When their pastor approached them about a program that raises money for missions using coffee as a source of funding, they could not pass it up. Julia said she had always wanted to own and run a coffee shop of her own but did not know what that would look like.

“There was my background of wanting a coffee shop,” Julia said, “so we jumped all over the project, helped launch it, and then have carried it forward since then.”

It was a mission trip to Thailand that sealed their passion to create sustainable funding for child wellness. The mission trip took them to several orphanages that provide shelter, clothes, food, education and so much more to children who were left with nothing.

Julia Williams on the mission trip.
Julia Williams and one of the kids she met on the mission trip to Thailand.

“It was eye opening just to see these kids happy and playing,” Russel said, “just loving life and being happy to have, you know, this group of people who cared about them that much.”

In 2015, after their mission trip, they began roasting coffee sourced from Thailand. A year later, in September 2016, they opened a coffee shop in Dalhart. The coffee company was named Purpose Coffee Co., which represented their mission.

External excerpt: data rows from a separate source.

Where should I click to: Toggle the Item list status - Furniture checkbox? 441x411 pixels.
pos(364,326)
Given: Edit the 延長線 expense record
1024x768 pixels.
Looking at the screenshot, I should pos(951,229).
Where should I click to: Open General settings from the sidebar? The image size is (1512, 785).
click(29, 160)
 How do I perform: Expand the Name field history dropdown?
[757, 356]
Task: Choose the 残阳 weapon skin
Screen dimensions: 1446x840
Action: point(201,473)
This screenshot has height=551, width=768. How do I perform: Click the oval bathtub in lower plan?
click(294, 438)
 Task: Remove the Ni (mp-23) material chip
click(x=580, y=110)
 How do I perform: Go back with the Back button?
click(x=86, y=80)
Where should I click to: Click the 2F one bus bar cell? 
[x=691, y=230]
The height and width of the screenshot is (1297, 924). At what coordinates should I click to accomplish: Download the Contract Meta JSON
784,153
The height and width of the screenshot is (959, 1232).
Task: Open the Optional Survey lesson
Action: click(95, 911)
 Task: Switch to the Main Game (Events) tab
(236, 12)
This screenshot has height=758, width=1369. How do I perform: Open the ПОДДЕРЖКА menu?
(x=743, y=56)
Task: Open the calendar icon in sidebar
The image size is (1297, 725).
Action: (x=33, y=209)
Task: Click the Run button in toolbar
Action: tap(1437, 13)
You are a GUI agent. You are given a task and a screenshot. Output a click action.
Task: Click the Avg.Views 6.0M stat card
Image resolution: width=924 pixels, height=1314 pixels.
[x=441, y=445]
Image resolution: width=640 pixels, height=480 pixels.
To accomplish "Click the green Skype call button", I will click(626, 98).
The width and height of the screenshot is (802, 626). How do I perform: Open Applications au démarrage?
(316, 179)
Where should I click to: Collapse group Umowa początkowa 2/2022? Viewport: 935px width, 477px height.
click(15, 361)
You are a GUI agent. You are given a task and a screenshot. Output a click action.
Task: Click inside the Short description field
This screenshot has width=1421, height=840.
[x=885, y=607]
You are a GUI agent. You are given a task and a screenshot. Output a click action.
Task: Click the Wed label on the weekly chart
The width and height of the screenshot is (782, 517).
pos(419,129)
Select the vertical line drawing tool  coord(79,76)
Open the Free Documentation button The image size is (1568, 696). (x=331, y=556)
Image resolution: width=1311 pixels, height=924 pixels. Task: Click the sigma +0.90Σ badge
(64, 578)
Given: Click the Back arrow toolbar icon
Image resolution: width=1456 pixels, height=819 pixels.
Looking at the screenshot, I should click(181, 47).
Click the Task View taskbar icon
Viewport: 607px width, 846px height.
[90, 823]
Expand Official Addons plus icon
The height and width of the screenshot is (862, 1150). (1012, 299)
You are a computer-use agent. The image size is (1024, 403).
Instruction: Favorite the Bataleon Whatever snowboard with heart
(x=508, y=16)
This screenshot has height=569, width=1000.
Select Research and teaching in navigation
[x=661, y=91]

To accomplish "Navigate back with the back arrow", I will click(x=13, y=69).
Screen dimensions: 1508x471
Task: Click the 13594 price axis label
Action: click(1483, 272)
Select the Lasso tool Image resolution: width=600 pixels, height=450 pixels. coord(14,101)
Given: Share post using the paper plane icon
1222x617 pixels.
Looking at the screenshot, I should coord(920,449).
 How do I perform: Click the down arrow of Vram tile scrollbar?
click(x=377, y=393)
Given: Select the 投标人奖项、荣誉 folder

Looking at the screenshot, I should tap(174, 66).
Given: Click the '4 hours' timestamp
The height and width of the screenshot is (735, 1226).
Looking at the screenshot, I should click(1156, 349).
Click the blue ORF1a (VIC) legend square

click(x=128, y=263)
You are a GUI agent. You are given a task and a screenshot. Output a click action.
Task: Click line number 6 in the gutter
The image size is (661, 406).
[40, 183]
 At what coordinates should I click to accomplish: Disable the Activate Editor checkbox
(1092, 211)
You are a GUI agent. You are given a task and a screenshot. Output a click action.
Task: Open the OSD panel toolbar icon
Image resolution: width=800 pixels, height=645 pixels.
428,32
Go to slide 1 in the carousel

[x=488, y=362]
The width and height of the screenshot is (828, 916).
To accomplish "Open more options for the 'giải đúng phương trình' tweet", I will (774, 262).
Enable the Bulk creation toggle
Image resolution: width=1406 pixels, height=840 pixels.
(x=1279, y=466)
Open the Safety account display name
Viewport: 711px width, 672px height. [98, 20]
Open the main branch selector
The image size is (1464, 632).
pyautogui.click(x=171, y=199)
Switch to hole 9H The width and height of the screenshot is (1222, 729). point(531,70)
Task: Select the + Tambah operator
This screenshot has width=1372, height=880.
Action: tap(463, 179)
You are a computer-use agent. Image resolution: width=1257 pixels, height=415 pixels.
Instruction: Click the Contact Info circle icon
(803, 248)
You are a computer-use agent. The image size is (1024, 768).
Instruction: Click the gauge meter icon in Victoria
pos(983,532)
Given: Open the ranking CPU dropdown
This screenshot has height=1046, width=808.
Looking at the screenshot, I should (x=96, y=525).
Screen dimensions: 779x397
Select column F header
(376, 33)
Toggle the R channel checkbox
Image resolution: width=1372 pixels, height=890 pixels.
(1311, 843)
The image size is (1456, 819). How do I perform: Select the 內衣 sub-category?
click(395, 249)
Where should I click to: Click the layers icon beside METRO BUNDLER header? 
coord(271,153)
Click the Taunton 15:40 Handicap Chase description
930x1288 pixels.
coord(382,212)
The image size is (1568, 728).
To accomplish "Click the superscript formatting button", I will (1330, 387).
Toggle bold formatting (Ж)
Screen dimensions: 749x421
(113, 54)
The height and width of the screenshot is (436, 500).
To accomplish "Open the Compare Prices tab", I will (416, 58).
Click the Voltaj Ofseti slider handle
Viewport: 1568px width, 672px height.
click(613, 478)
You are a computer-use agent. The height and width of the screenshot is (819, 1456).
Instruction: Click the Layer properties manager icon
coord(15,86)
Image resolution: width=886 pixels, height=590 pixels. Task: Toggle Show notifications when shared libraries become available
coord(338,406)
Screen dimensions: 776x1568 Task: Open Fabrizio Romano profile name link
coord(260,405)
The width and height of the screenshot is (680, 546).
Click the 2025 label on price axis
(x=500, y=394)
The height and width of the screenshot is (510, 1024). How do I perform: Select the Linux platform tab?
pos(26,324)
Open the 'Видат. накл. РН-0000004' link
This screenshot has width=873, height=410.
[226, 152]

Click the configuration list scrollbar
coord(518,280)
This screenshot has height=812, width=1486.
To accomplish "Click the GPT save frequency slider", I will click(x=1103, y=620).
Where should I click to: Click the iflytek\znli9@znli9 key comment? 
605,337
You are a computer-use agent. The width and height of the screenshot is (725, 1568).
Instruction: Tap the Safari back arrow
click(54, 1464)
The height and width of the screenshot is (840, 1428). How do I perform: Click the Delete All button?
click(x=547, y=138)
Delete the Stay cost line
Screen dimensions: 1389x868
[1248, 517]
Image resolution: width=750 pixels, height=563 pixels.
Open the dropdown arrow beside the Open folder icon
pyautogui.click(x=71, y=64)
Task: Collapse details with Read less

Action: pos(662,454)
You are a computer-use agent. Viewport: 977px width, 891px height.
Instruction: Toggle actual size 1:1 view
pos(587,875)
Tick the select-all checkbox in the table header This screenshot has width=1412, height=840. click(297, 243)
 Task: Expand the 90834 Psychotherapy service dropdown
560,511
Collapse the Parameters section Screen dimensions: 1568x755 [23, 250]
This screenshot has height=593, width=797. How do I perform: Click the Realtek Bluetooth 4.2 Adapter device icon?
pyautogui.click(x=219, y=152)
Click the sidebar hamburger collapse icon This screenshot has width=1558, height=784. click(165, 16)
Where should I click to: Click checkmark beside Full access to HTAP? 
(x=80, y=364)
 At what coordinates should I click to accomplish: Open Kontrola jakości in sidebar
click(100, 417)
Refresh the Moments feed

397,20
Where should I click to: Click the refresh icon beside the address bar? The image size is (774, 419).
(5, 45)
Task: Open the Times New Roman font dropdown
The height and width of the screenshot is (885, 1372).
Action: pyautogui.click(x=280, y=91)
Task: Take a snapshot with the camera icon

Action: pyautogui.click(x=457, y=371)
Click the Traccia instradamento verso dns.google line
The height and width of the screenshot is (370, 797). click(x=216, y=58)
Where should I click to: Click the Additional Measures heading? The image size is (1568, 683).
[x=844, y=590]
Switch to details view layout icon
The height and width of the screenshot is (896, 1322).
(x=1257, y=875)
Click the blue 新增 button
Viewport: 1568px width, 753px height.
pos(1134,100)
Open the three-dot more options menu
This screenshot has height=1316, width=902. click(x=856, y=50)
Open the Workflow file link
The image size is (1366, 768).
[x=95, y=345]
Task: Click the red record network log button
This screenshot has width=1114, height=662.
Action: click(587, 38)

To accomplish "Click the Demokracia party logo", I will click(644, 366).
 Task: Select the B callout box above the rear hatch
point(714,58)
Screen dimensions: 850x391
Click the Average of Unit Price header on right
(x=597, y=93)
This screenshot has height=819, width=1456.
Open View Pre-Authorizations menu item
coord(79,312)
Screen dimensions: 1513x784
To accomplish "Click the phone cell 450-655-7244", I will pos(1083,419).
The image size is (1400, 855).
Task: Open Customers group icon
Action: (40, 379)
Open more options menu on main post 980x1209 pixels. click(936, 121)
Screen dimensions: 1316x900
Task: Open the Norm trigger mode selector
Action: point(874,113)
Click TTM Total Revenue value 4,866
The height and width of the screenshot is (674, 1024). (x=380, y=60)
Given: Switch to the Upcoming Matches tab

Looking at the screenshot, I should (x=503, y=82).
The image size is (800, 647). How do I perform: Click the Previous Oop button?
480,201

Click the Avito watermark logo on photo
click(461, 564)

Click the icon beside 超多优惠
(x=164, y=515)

“It can mean a number of different things to different people,” Russell said.

They sell their coffee to churches and businesses, allowing those groups to sell the coffee to serve as a greater purpose in the community. For example, a special blend named Texas Strong was developed and sold to aide those affected by Hurricane Harvey.

“We’ll do large orders for church groups,” Russell said, “and we allow them to sell our coffee as long as it has an impact in the community.”

The Williams said they wanted to focus on child wellness organizations because they had been exposed to the large amounts of poverty in other parts of the world. They said it was important to them to provide sources of sustainability in other countries, especially to children. The Williams said they were experiencing infertility struggles during this endeavor, but felt like they were always meant to have and help kids.

“We both felt like we were called to have kids and maybe it wasn’t our own kids but maybe it was helping kids through Purpose Coffee,” Julia said.

The Williams were blessed with their son, Whitaker, in 2016, the same year they opened the Purpose Coffee Co. store front.

“It’s kind of like we’ve been raising our child and the coffee shop at the same time,” Julia said.

Julia said becoming parents helped them understand the impact people can truly have on a child’s life.

“It’s like we see, you know, just the ways that people can pour into children and the difference that makes for their future,” Julia said.

Russell said it is challenging to be a full-time famer and small business owner. They said there is not a lot of balance between the two ventures, but he stays focused on the purpose that fuels their passion.

“We just have to keep our eye on what the purpose is and why we’re doing it” Russell said. “It’s a passion knowing that I’m putting something that God gave me to use to help other people.”

Looking to the future, the Williams said they would like to see more growth in partnerships and wholesales to businesses that want to share a greater purpose.

“It’s so special to have these other businesses see our model and want to duplicate that all around the country,” Julia said. “The purpose has always been the primary thing and the coffee is kind of secondary.”

The Williams said it has always been about thinking globally and acting locally. They said they want to continue to inspire others through Purpose Coffee Co., and they hope to see more people impassioned by global causes not just child wellness.

Russell on the mission trip.
Once a Red Raider, always a Red Raider. Russell taught the kids how to do a classic Texas Tech guns up.